Ipratropium bromide should be administered no more frequently than 6 hourly in children under 5 years of age.
For acute bronchospasm, repeated doses may be administered until the patient is stable.
If therapy does not produce a significant improvement or if the patient's condition gets worse, medical advice must be sought. In the case of acute or rapidly worsening dyspnoea (difficulty in breathing) a doctor should be consulted immediately.
ATROVENT UDVs may be combined with a short-acting beta2-agonist in the same nebuliser chamber, for simultaneous administration where co-administration is required. The solution should be used as soon as possible after mixing and any unused solution should be discarded.
ATROVENT UDVs can be administered using a range of commercially available nebulising devices. The dose of nebuliser solution may need to be diluted in order to obtain a final volume suitable for the particular nebuliser being used (usually 2 – 4 ml); if dilution is necessary use only sterile sodium chloride 0.9% solution.

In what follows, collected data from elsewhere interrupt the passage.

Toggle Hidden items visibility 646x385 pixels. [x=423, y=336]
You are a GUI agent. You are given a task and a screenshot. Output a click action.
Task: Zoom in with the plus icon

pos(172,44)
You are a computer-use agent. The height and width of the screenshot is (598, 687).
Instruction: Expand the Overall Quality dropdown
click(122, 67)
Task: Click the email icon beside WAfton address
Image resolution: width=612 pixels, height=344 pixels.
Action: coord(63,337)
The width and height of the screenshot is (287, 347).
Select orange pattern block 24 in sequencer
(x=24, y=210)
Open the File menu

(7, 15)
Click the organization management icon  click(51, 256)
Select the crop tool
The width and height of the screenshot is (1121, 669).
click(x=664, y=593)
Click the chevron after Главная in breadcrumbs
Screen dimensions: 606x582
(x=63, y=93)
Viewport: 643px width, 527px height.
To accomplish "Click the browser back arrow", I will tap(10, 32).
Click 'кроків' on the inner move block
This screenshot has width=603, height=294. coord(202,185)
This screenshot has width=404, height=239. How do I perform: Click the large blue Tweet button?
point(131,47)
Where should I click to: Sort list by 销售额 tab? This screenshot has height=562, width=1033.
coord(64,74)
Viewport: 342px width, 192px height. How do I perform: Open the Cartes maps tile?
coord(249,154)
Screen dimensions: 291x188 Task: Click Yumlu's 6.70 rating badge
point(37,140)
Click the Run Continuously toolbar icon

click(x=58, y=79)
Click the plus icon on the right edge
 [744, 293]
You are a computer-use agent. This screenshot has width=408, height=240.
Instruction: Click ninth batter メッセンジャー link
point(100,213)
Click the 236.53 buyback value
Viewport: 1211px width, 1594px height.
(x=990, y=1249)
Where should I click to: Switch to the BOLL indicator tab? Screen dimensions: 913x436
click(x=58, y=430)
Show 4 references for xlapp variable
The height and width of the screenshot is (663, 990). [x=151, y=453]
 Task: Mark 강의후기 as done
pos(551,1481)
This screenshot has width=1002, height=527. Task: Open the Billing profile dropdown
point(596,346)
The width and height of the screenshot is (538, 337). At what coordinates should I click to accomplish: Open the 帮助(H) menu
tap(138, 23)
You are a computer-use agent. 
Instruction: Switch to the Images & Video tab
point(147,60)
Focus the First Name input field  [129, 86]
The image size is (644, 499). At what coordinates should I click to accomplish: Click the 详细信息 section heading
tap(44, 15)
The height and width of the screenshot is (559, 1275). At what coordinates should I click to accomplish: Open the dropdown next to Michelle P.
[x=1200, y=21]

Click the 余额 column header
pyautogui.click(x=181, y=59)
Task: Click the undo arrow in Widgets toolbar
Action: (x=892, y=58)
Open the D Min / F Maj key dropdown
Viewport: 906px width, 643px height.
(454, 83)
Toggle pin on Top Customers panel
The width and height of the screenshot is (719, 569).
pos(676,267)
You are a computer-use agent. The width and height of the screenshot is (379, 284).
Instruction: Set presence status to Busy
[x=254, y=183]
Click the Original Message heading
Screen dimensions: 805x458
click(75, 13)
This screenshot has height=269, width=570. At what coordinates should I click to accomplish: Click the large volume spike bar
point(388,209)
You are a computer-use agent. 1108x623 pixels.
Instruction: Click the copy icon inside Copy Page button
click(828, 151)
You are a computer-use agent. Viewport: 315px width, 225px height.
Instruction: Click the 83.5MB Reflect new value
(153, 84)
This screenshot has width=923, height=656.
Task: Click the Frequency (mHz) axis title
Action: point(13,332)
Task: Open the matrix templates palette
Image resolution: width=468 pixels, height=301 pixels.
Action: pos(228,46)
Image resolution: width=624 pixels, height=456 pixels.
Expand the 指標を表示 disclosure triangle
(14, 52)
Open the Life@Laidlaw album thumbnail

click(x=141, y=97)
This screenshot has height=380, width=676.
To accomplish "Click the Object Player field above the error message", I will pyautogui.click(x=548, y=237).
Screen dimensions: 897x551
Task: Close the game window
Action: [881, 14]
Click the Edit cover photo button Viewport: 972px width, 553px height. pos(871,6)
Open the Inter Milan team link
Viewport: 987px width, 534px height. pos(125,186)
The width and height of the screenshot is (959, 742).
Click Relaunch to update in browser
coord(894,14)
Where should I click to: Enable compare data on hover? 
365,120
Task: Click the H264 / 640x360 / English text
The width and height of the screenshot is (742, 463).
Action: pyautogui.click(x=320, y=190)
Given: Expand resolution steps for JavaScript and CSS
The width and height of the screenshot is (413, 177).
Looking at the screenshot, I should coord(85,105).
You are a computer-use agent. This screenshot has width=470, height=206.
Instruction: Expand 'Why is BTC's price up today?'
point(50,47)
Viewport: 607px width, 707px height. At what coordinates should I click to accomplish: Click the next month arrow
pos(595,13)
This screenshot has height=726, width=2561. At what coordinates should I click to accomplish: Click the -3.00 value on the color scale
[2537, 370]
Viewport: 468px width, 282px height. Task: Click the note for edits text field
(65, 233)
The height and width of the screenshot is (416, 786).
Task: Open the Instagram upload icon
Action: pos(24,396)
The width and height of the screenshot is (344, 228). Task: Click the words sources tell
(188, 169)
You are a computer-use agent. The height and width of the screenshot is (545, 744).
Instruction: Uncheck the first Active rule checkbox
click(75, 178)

ATROVENT UDVs and disodium cromoglycate inhalation solutions that contain the preservative benzalkonium chloride should not be administered simultaneously in the same nebuliser as precipitation may occur.
The unit dose vials are intended only for inhalation with suitable nebulising devices and should not be taken orally or administered parenterally.
Please refer to the patient information leaflet for instructions on use with a nebuliser.
4.3 Contraindications
Known hypersensitivity to atropine or its derivatives, or to any other component of the product.
4.4 Special Warnings And Precautions For Use
Use of the nebuliser solution should be subject to close medical supervision during initial dosing.
Immediate hypersensitivity reactions following the use of ATROVENT have been demonstrated by cases of urticaria, angioedema, rash, bronchospasm, oropharyngeal oedema and anaphylaxis.
Caution is advocated in the use of anticholinergic agents in patients predisposed to or with narrow-angle glaucoma, or with pre-existing urinary outflow tract obstruction (e.g. prostatic hyperplasia or bladder-outflow obstruction).
As patients with cystic fibrosis may be prone to gastro-intestinal motility disturbances, ATROVENT, as with other anticholinergics, should be used with caution in these patients.
There have been isolated reports of ocular complications (i.e. mydriasis, increased intra-ocular pressure, narrow-angle glaucoma, eye pain) when aerosolised ipratropium bromide, either alone or in combination with an adrenergic beta2-agonist, has come into contact with the eyes during nebuliser therapy.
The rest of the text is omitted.